Citigroup plans additional layoffs targeting managing directors and senior staff in March 2026 after cutting ~1,000 jobs this month, advancing CEO Jane Fraser’s cost control restructuring.
Citigroup’s layoffs are not over. After cutting about 1,000 jobs in January, the bank is preparing another round of reductions, this time reaching senior managing directors across several business lines, people familiar with the matter told Reuters on January 23, 2026.
The next wave, expected in March and kept quiet until now, will come shortly after bonus payouts. It follows earlier warnings from finance chief Mark Mason that Citigroup’s workforce would keep shrinking. Employee numbers have already fallen from around 240,000 in 2022 to roughly 226,000 last year.

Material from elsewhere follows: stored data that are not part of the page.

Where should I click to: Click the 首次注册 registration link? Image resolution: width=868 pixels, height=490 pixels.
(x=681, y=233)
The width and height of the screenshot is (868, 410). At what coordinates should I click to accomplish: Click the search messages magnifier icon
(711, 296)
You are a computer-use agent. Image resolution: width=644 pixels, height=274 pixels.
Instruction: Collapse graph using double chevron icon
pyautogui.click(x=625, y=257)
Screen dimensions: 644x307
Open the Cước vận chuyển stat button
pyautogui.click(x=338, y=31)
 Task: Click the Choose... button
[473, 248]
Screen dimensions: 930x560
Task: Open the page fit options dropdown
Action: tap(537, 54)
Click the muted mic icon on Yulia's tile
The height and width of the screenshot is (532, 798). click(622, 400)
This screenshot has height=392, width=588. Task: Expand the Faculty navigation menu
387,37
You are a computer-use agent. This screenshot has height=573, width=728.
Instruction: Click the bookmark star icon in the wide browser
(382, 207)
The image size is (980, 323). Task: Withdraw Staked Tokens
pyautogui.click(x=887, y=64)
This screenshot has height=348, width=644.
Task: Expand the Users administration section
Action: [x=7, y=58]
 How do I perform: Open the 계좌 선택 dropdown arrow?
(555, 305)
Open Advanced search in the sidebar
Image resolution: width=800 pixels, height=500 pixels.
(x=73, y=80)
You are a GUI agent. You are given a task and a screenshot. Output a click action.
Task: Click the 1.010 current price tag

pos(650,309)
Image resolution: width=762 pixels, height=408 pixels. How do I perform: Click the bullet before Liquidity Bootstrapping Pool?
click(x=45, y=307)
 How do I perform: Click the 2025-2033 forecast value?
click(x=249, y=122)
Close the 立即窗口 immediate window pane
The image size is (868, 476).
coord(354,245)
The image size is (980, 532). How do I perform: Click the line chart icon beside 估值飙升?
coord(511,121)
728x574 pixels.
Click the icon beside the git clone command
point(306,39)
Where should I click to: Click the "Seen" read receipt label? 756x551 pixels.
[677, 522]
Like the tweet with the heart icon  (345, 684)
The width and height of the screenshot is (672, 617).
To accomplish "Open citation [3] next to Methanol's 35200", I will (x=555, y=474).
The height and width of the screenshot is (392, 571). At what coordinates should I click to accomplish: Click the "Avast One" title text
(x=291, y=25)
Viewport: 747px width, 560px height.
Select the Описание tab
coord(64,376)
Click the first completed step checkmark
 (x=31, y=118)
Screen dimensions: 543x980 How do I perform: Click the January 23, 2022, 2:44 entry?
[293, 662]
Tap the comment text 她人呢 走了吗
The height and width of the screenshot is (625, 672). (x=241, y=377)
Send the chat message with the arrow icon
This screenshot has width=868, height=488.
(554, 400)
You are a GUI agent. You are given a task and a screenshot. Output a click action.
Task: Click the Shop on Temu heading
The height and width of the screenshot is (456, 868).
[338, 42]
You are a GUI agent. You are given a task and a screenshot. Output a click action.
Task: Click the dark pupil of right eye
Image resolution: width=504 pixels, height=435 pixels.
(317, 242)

The job cuts are part of CEO Jane Fraser’s long-running effort to fix regulatory problems and improve returns that still lag behind rivals. That restructuring has come at a cost, with Citigroup spending about $800 million on severance in 2025 alone.
Restructuring Targets Senior Leadership
Citigroup began laying the groundwork for its latest job cuts months in advance. Before the reductions, some senior managers were reassigned to protect key roles. In January, the bank had already trimmed senior positions, sending an early signal that deeper efficiency measures were underway.
The quieter cuts planned for 2026 come after a November reorganisation and a round of asset sales. They stand in contrast to the highly visible layoffs of 2023 and 2024, when about 20,000 jobs were eliminated.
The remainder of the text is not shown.